» **Work required**
The records below are to be returned exactly as written, minus their pictures.
[Given entries Boundary: Start]
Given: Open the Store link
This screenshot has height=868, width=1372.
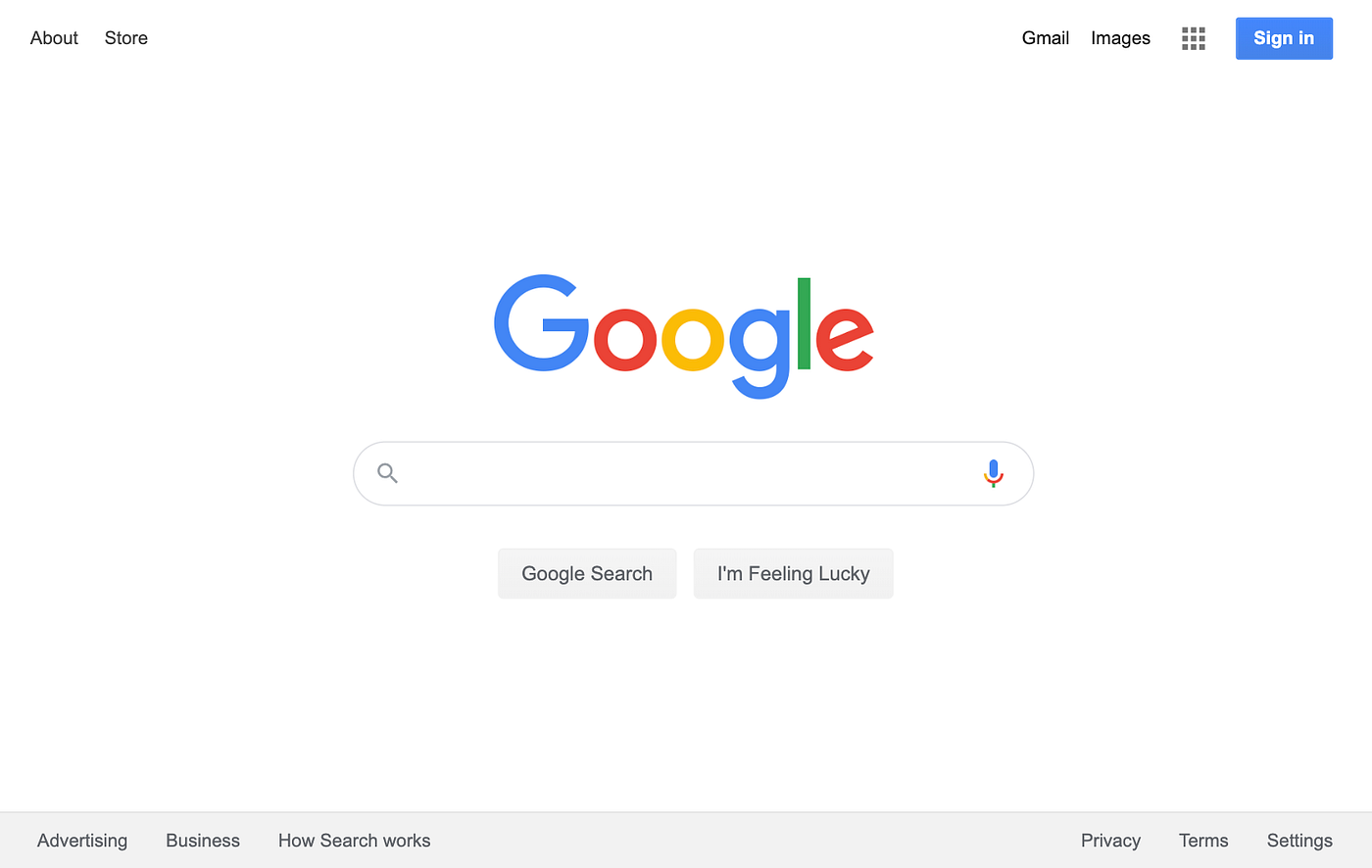Looking at the screenshot, I should click(x=126, y=38).
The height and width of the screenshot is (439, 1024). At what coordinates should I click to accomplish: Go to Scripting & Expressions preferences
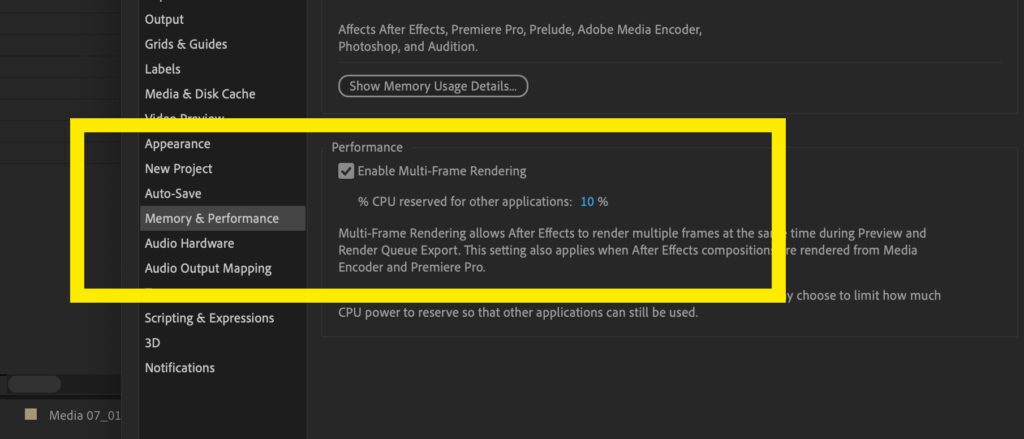click(209, 318)
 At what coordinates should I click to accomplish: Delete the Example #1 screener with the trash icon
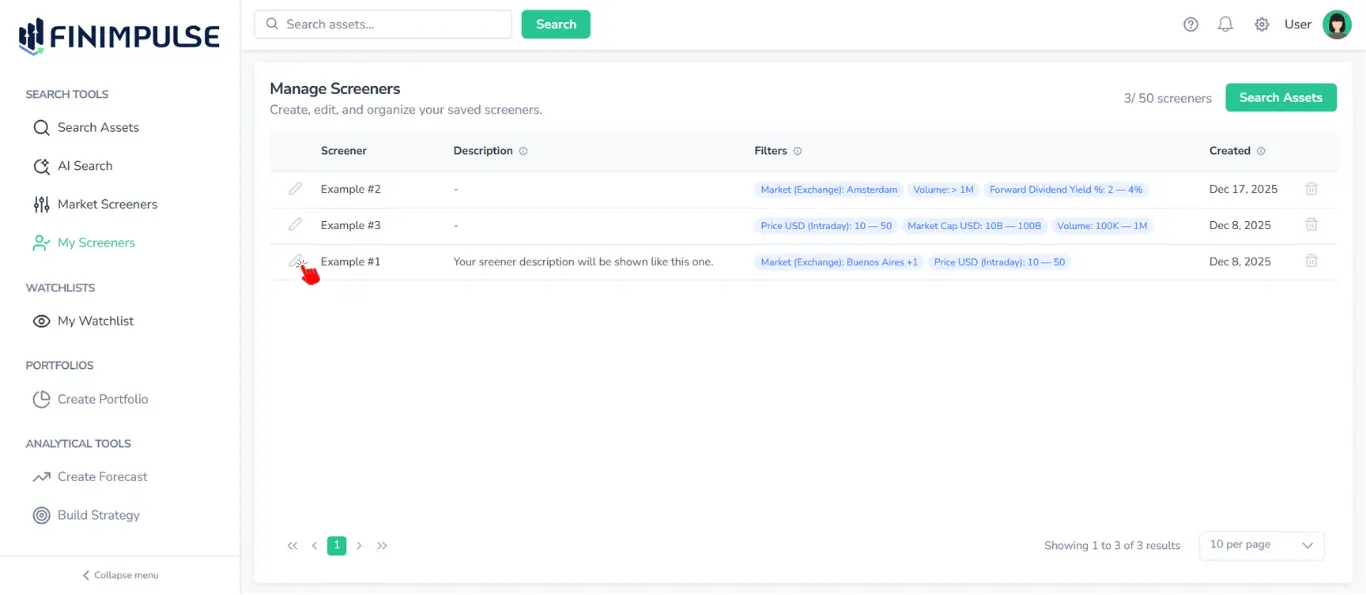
[Given entries Boundary: End]
» **Answer to this problem**
Given: Open the Store link
This screenshot has height=868, width=1372.
Looking at the screenshot, I should click(x=126, y=38).
The height and width of the screenshot is (439, 1024). At what coordinates should I click to accomplish: Go to Scripting & Expressions preferences
click(209, 318)
 At what coordinates should I click to accomplish: Delete the Example #1 screener with the trash icon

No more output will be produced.